* [DATA FOR THIS TASK]
▼

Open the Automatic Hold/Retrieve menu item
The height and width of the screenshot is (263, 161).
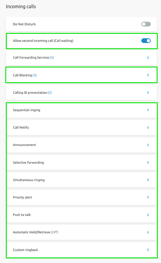pyautogui.click(x=81, y=232)
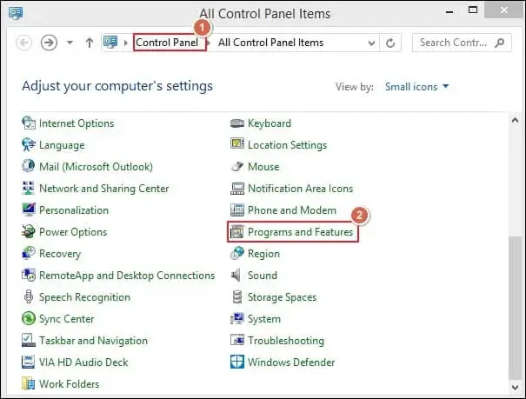Screen dimensions: 526x399
Task: Go up one level with the Up arrow
Action: (89, 43)
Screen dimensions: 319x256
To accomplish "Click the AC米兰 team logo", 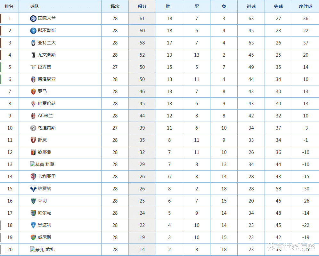I will click(33, 116).
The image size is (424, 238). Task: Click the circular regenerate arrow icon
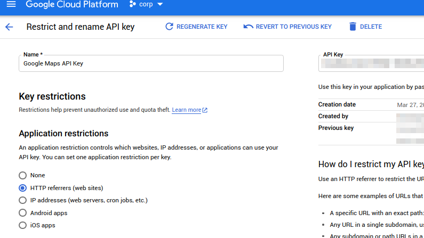[x=169, y=27]
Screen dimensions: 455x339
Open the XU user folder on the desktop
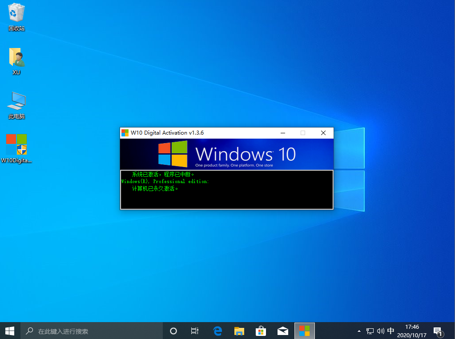[16, 58]
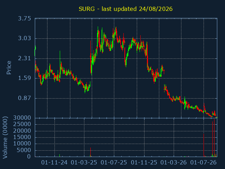Click the 01-11-25 date label
Screen dimensions: 225x169
[144, 163]
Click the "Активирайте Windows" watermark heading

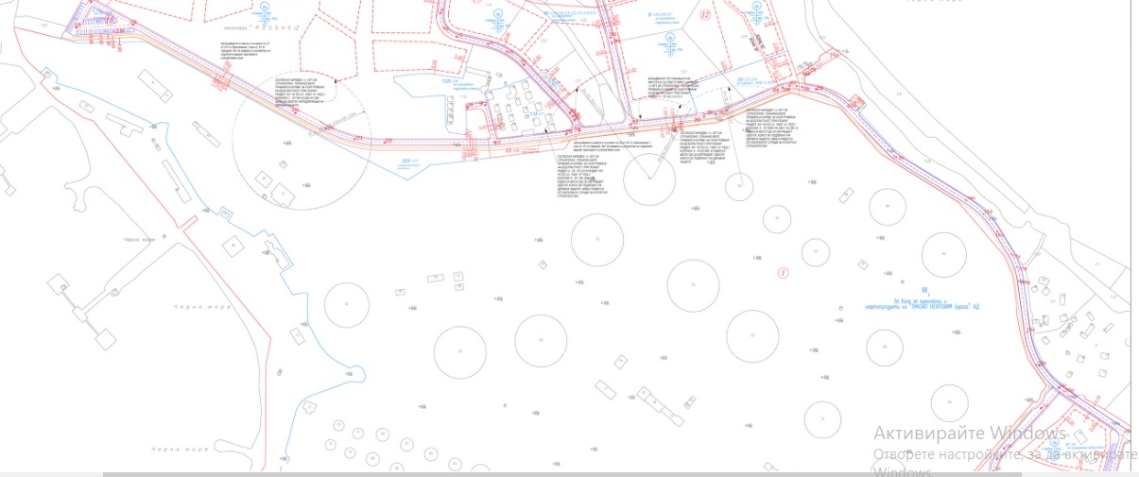click(969, 434)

▲

* [WHAT YOU NEED TO DO] Give the lines from the one containing "Open the XU user folder on the desktop" through the last line of the material again, exactly and with no pictures, both ends included.

* [EXERCISE OUTPUT]
Open the XU user folder on the desktop
[16, 58]
Click the 01-11-25 date label
Screen dimensions: 225x169
[144, 163]
Click the "Активирайте Windows" watermark heading

click(969, 434)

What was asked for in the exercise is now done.